Punt returner gives Irish lift

Transfer Riggs’ 2 runs exceed 2011, ’12 totals

– Notre Dame’s return game struggled for years to generate any kind of positive contribution.

Cody Riggs gave Irish fans a reason to feel good about special teams with two lengthy punt returns in Saturday’s 48-17 win over Rice.

The Florida transfer ran one back 24 yards and another 25, both setting up Notre Dame around midfield early in the first quarter.

After that, Riggs, the team’s No. 1 cornerback in the absence of KeiVarae Russell, didn’t return another punt because coach Brian Kelly noticed Riggs was “gassed.”

Still, it only took those two dynamic run-backs to turn around the recent ineptitude.

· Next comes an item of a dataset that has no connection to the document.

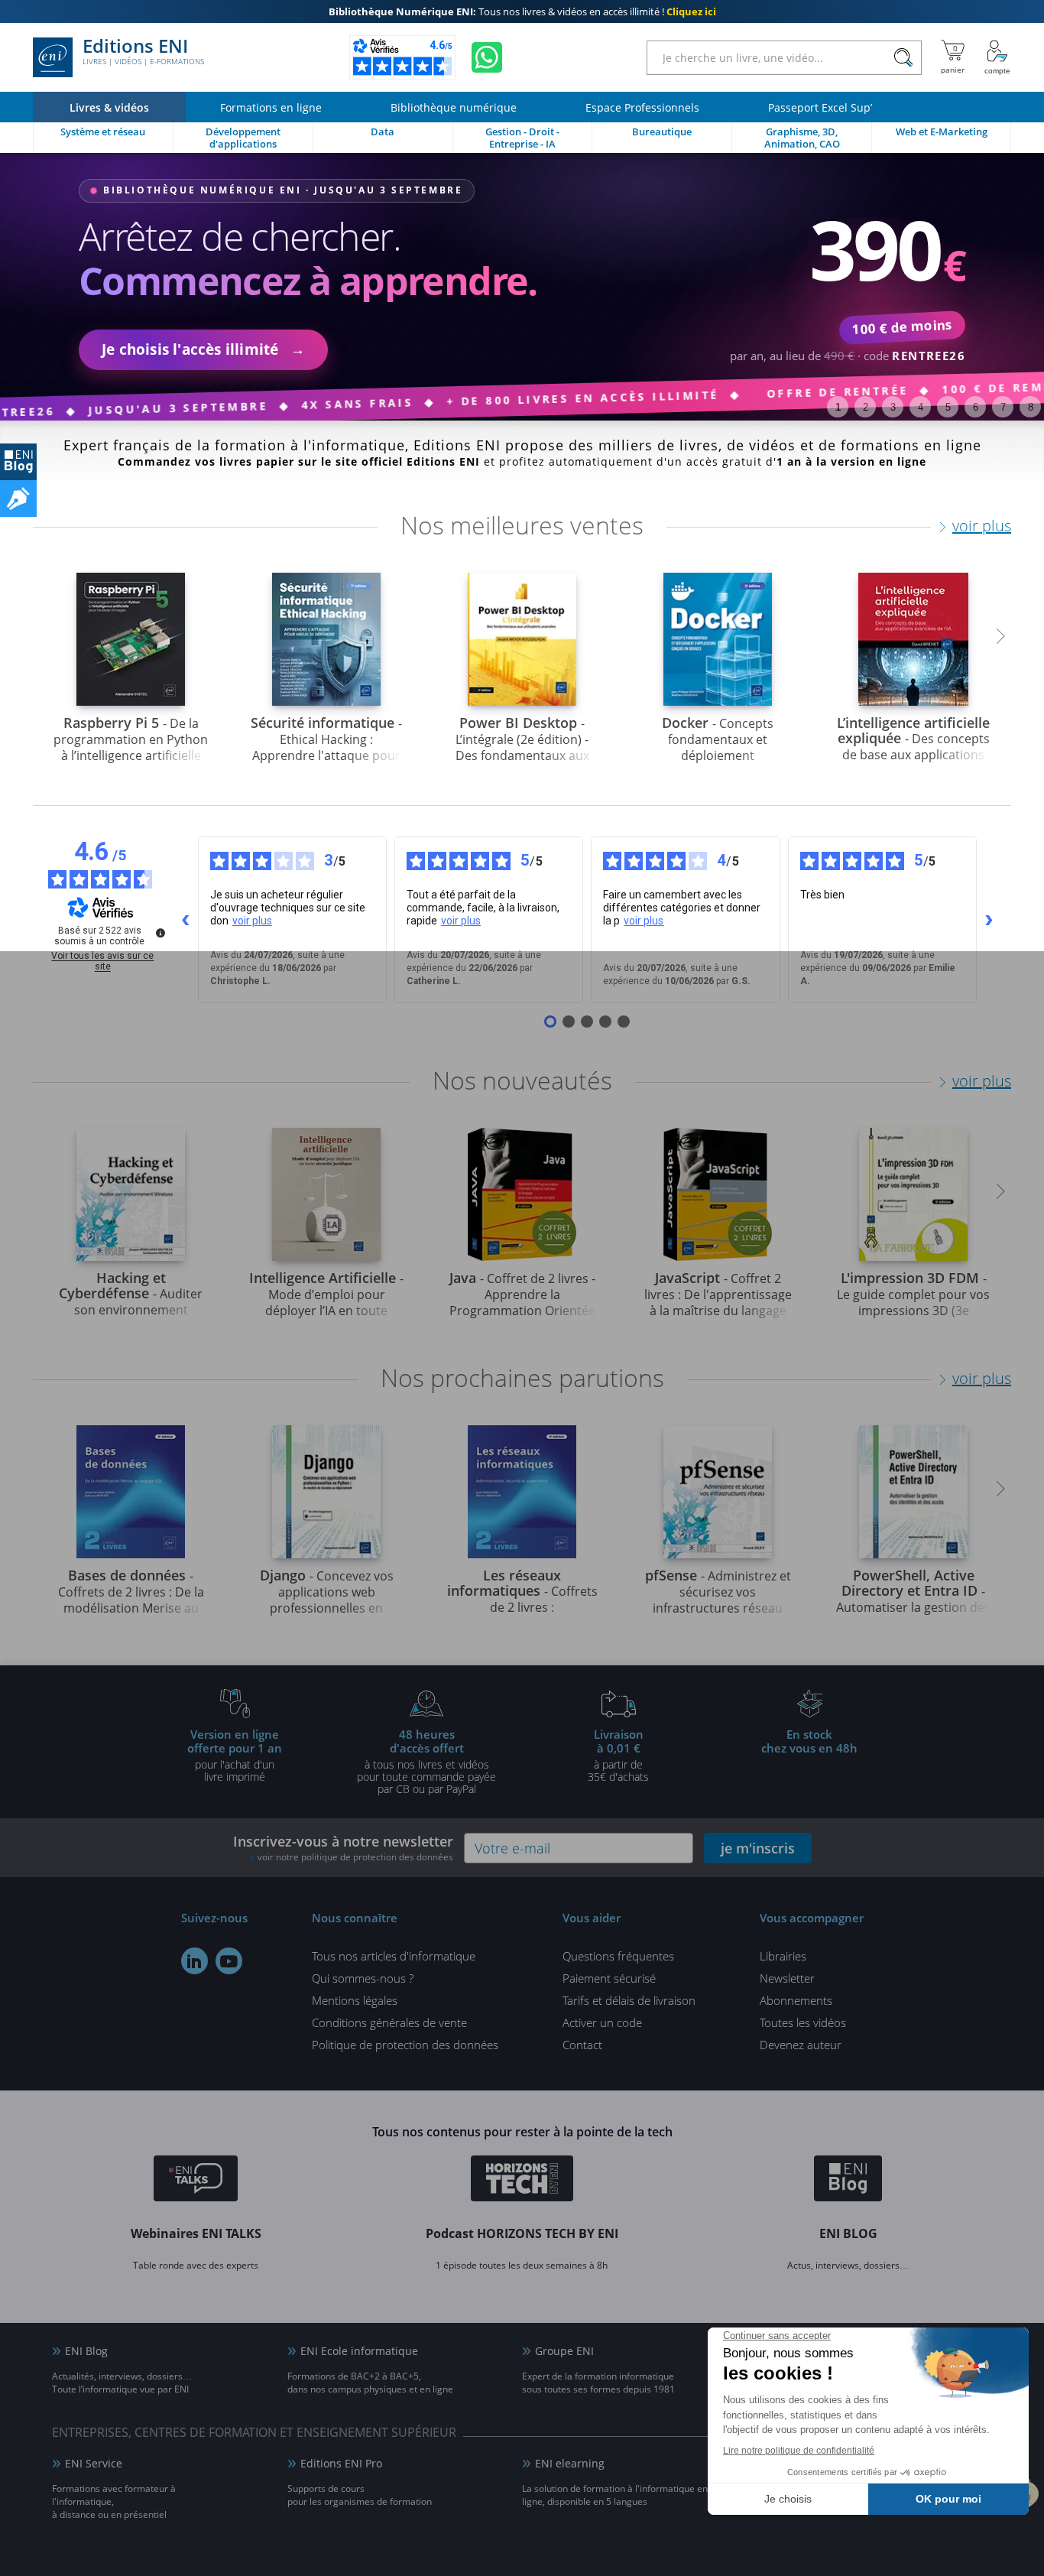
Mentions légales (354, 2000)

Consider: the Irish averaged just 7.1 yards on their punt returns in 2013. Riggs’ total punt return yardage Saturday (49) was nearly half of the team’s total for all of last season (106).

It amazingly surpassed the team’s punt return yardage in 2012 (46) and 2011 (48).

“Starting field position the last several years was absolutely miserable,” Kelly said. “Hidden yardage will help us win.”

Riggs said he was excited to return punts – and had fun doing so in his Notre Dame debut – despite playing a big role in the base defense.

“When I get an opportunity, I try to make the most of it,” he said. “When you have a chance to score touchdowns, you’re not tired.”

Riggs did concede Kelly was right, though. Riggs was also on the team’s kickoff coverage units, and the fatigue built up too quickly.

“He was trying to make sure I had a break,” Riggs said. “I played close to 70 snaps. That was a little rough for me, but I wanted to go back there.”

But why Riggs? With all the athletes Notre Dame has had during Kelly’s tenure, what made Riggs able to break free for chunks of yards?

“I was able to see the seams,” he said. “Right before the ball came down, I was able to get a peek downfield, caught the ball, saw where I had space and made some people miss.”

Later in the opening period, the old Notre Dame was back, as sophomore halfback Greg Bryant let a punt bounce over his head and then picked it up dangerously close to his own goal line.

“He’s so fearless he’s never heard of a fair catch,” Kelly said. “He tried to give me the story of he had his ear buds in and couldn’t hear me.”

Bryant returned a punt for 18 yards later in the game, and the kick returns got 49 yards on two attempts by Amir Carlisle.

“I think we’ve improved,” Kelly said. “We need to do it consistently.”